Unraveling a Nonlinear Coronavirus Model: An Evolutionary Approach to Dynamic Analysis

Abstract

The COVID-19 epidemic has underlined the vital need of thorough mathematical models to project disease trends and evaluate intervention strategies. Combining vaccination rates (v) and transmission characteristics (\u03b2), this study develops an improved SEIR (Susceptible-Exposed-Infected-Recovered) epidemic model to investigate the spread of COVID-19. By means of stability analysis, we find disease-free and endemic equilibrium points showing that more vaccination coverage significantly reduces the fundamental reproduction number (R₀), hence stabilizing the system.

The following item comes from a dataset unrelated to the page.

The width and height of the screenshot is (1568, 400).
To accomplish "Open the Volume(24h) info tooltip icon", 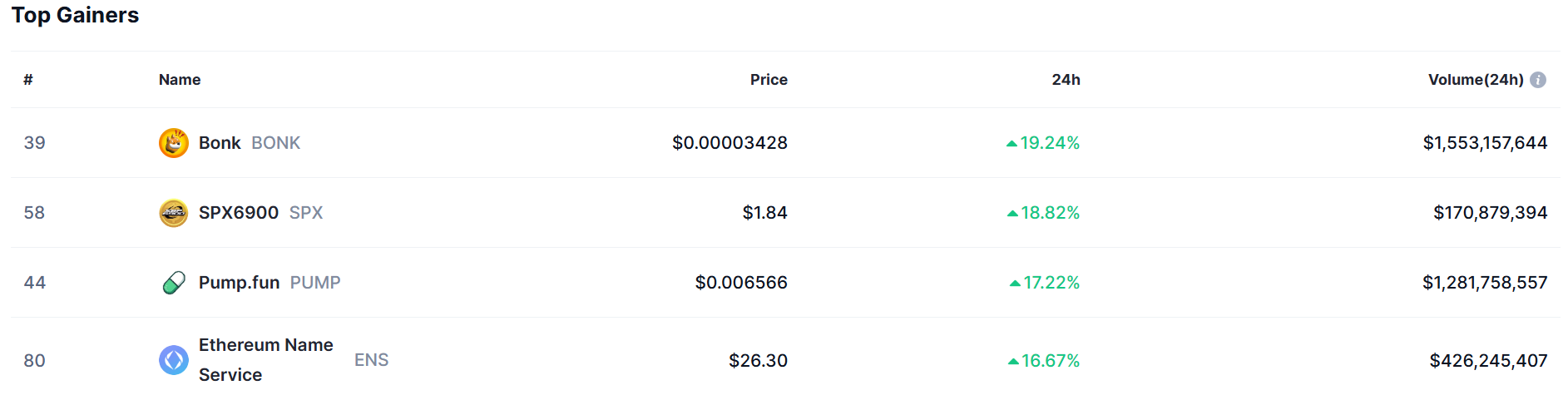I will [1538, 80].
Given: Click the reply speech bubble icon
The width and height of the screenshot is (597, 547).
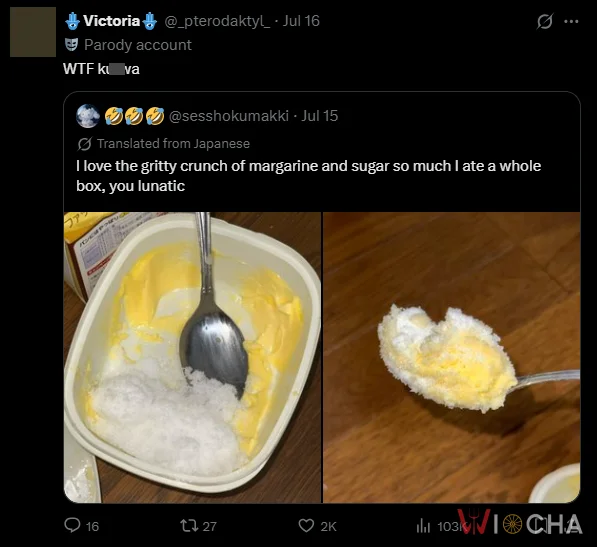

Using the Runge-Kutta method and a novel Evolutionary Padé-Approximation (EPA) approach, which combines Padé rational functions with Differential Evolution optimization to preserve accuracy while following model constraints (positivity, boundedness, and feasibility), numerical solutions are obtained. Even under high transmission conditions (β = 14), simulations show that improved vaccination speeds the decline of susceptible and infected populations while increasing recoveries, hence lowering R₀ below 1 at 50-100% vaccination rates. Comparative studies of the Runge-Kutta and EPA techniques show notable agreement, hence confirming EPA as a viable substitute for large-scale epidemiological modeling. Our results highlight the vital need of immunization in controlling COVID-19 and provide a computational tool for legislators to strengthen containment initiatives.